Copy the lines below, beginning with the one that contains "Click the Products cube icon on Myntra card" and continuing through the final line, exactly as written and with no other lines.

● DATA FOR REVIEW:
....................
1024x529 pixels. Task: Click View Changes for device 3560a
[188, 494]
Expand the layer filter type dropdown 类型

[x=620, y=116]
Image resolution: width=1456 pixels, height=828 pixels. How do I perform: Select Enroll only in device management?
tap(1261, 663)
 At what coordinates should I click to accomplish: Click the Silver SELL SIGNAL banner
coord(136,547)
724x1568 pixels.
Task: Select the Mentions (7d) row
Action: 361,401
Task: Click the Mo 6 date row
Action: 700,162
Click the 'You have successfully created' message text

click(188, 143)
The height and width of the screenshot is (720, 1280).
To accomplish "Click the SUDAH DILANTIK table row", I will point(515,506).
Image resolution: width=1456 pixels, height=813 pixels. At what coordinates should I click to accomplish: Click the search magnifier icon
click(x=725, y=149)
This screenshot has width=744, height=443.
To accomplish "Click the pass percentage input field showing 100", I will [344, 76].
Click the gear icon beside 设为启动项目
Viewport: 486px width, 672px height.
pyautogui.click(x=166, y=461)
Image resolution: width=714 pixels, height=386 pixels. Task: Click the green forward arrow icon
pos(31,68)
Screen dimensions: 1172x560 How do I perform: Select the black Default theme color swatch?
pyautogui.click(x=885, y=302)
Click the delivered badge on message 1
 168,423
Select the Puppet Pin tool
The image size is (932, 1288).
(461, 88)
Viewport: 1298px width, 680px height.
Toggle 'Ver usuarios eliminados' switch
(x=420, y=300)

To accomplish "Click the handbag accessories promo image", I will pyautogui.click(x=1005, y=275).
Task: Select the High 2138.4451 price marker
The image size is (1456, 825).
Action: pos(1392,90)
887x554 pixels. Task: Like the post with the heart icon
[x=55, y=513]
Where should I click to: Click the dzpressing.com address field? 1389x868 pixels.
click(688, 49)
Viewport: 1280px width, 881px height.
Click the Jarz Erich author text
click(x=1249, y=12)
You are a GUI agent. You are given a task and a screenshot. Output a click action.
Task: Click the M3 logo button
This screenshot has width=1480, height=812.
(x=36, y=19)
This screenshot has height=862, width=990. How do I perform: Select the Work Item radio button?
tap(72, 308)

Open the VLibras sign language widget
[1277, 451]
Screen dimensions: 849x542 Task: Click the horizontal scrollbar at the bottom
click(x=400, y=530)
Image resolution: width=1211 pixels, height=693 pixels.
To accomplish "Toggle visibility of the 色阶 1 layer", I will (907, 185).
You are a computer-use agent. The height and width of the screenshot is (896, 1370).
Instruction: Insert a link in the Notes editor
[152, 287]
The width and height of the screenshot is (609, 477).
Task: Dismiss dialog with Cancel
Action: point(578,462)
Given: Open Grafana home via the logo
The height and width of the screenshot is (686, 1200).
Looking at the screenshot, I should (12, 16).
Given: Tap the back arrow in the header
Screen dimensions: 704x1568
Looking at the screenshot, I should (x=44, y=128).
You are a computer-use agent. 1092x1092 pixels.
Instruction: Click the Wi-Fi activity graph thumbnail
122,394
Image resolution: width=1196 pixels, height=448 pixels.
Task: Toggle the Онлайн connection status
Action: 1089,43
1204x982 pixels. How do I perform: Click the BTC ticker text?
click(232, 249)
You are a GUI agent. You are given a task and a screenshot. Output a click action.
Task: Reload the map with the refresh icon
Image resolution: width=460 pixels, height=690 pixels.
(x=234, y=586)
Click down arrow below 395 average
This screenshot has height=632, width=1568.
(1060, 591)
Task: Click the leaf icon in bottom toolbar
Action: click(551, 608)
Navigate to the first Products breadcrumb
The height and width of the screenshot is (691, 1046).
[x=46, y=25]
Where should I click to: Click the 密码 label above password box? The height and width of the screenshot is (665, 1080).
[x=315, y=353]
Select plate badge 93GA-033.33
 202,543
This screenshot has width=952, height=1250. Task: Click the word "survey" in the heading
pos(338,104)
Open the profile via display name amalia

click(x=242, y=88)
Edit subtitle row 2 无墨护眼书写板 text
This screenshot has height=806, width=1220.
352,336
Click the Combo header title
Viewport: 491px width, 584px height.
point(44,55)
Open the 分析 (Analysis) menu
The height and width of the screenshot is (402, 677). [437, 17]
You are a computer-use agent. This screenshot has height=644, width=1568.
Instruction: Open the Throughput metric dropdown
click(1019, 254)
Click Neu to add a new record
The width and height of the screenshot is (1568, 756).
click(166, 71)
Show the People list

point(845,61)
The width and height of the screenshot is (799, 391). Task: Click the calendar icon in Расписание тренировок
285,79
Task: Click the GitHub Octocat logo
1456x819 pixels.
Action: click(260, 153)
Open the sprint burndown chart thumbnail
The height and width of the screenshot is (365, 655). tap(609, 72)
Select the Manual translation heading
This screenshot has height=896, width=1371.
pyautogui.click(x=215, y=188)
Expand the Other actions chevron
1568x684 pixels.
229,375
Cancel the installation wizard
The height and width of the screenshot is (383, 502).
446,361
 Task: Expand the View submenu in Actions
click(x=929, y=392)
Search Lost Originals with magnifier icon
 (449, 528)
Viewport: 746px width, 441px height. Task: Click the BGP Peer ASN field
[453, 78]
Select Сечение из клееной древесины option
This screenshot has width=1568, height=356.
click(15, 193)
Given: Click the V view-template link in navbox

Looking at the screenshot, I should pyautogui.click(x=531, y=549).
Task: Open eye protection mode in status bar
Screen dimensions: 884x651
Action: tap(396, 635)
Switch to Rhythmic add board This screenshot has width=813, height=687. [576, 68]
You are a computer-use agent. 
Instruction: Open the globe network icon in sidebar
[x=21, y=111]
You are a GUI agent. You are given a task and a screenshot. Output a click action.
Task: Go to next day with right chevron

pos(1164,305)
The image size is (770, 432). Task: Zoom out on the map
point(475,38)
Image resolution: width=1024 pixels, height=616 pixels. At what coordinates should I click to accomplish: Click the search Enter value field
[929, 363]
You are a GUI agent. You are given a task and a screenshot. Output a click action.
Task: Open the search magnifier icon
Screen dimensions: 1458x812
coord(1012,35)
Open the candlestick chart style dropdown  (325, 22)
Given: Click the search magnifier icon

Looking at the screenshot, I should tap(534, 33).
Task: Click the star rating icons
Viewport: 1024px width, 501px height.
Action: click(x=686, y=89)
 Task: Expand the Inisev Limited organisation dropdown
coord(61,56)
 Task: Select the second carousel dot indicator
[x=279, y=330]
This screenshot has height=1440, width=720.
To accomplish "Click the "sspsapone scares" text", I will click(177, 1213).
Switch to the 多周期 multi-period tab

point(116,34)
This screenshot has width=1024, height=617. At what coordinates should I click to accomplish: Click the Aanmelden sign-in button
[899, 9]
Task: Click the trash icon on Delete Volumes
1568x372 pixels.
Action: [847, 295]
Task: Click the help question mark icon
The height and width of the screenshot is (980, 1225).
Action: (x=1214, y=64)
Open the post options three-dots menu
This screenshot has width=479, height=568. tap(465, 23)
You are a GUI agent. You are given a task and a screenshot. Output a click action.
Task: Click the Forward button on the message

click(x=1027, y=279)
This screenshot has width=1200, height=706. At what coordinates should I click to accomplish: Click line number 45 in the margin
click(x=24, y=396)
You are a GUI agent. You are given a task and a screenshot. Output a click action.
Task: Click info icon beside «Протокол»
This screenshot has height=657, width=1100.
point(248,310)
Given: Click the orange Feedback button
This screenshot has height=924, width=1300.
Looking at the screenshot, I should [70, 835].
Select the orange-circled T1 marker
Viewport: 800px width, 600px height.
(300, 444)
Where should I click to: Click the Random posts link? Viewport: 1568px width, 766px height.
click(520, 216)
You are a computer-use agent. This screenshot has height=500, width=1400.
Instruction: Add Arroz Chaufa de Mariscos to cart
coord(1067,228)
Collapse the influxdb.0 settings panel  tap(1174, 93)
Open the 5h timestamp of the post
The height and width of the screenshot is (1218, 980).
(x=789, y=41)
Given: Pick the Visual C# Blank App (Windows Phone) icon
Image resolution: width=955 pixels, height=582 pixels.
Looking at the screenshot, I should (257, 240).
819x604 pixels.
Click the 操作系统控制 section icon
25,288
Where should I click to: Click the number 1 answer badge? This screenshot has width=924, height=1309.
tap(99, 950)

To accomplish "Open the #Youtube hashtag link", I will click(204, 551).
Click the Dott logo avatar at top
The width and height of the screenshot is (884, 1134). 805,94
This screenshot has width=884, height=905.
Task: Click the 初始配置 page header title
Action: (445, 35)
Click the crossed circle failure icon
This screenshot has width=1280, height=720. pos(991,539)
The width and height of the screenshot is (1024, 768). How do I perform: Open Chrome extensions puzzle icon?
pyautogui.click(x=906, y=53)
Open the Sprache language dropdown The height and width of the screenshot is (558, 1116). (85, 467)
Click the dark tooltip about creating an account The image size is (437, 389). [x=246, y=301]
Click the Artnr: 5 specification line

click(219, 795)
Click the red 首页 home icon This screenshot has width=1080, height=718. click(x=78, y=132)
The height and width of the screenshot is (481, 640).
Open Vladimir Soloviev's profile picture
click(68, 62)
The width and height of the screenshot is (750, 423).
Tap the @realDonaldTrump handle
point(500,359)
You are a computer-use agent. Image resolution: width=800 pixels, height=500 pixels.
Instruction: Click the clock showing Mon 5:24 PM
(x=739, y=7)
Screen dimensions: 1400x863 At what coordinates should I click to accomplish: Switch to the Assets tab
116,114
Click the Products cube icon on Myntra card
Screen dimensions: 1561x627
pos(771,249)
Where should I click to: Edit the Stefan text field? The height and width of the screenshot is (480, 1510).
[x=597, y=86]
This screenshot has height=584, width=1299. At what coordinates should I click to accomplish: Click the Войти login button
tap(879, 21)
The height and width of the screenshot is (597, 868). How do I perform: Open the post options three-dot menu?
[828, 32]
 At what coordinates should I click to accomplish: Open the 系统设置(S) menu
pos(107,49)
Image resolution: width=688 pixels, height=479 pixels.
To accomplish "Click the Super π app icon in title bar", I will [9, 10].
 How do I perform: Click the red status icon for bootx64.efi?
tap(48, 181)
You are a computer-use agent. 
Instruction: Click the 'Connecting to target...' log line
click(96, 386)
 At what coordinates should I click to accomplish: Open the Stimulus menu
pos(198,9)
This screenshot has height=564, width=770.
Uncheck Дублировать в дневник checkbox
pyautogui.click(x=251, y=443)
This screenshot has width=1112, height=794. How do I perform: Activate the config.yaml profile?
....................
● YOUR RESPONSE:
Click the Products cube icon on Myntra card
Screen dimensions: 1561x627
pos(771,249)
Where should I click to: Edit the Stefan text field? The height and width of the screenshot is (480, 1510).
[x=597, y=86]
This screenshot has height=584, width=1299. At what coordinates should I click to accomplish: Click the Войти login button
tap(879, 21)
The height and width of the screenshot is (597, 868). How do I perform: Open the post options three-dot menu?
[828, 32]
 At what coordinates should I click to accomplish: Open the 系统设置(S) menu
pos(107,49)
Image resolution: width=688 pixels, height=479 pixels.
To accomplish "Click the Super π app icon in title bar", I will [9, 10].
 How do I perform: Click the red status icon for bootx64.efi?
tap(48, 181)
You are a computer-use agent. 
Instruction: Click the 'Connecting to target...' log line
click(96, 386)
 At what coordinates should I click to accomplish: Open the Stimulus menu
pos(198,9)
This screenshot has height=564, width=770.
Uncheck Дублировать в дневник checkbox
pyautogui.click(x=251, y=443)
This screenshot has width=1112, height=794. How do I perform: Activate the config.yaml profile?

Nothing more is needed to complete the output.